[Start of Attachment]

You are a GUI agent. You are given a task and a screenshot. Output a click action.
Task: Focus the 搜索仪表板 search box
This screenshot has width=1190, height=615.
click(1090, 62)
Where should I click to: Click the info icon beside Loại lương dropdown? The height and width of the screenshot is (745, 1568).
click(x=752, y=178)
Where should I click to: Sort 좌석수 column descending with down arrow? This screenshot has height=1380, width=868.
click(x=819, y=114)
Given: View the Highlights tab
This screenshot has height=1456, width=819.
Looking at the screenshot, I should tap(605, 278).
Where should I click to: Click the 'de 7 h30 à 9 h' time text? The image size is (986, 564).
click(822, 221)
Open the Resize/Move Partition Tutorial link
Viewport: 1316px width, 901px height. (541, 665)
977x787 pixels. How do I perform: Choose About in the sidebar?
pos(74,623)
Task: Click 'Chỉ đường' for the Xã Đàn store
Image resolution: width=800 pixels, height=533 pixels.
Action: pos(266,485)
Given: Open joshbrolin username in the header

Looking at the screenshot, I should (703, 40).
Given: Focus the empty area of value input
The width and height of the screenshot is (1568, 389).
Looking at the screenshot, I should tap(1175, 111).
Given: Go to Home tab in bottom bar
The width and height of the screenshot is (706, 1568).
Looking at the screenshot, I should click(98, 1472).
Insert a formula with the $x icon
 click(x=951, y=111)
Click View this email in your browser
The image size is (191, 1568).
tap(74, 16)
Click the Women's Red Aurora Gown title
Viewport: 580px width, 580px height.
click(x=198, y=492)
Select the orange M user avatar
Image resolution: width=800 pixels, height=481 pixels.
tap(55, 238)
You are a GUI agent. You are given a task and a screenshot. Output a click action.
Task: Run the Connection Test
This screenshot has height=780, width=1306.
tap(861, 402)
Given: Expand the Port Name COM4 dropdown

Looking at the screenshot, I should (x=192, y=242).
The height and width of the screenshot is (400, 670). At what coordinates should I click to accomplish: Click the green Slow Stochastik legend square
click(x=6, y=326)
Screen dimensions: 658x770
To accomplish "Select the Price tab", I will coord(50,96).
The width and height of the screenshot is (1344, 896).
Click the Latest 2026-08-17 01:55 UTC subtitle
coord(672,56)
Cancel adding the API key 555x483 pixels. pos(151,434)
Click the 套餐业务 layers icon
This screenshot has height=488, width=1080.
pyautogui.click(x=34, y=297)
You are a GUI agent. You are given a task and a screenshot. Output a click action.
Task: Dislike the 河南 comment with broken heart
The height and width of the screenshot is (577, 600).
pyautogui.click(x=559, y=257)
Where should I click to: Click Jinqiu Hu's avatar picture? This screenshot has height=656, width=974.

[End of Attachment]

Each line from the one that contains "Image resolution: width=800 pixels, height=533" through the end of the records must be repeated exactly. No other line belongs in the answer.

● Solution to the problem
Image resolution: width=800 pixels, height=533 pixels.
Action: pos(266,485)
Given: Open joshbrolin username in the header

Looking at the screenshot, I should (703, 40).
Given: Focus the empty area of value input
The width and height of the screenshot is (1568, 389).
Looking at the screenshot, I should tap(1175, 111).
Given: Go to Home tab in bottom bar
The width and height of the screenshot is (706, 1568).
Looking at the screenshot, I should click(98, 1472).
Insert a formula with the $x icon
 click(x=951, y=111)
Click View this email in your browser
The image size is (191, 1568).
tap(74, 16)
Click the Women's Red Aurora Gown title
Viewport: 580px width, 580px height.
click(x=198, y=492)
Select the orange M user avatar
Image resolution: width=800 pixels, height=481 pixels.
tap(55, 238)
You are a GUI agent. You are given a task and a screenshot. Output a click action.
Task: Run the Connection Test
This screenshot has height=780, width=1306.
tap(861, 402)
Given: Expand the Port Name COM4 dropdown

Looking at the screenshot, I should (x=192, y=242).
The height and width of the screenshot is (400, 670). At what coordinates should I click to accomplish: Click the green Slow Stochastik legend square
click(x=6, y=326)
Screen dimensions: 658x770
To accomplish "Select the Price tab", I will coord(50,96).
The width and height of the screenshot is (1344, 896).
Click the Latest 2026-08-17 01:55 UTC subtitle
coord(672,56)
Cancel adding the API key 555x483 pixels. pos(151,434)
Click the 套餐业务 layers icon
This screenshot has height=488, width=1080.
pyautogui.click(x=34, y=297)
You are a GUI agent. You are given a task and a screenshot. Output a click action.
Task: Dislike the 河南 comment with broken heart
The height and width of the screenshot is (577, 600).
pyautogui.click(x=559, y=257)
Where should I click to: Click Jinqiu Hu's avatar picture? This screenshot has height=656, width=974.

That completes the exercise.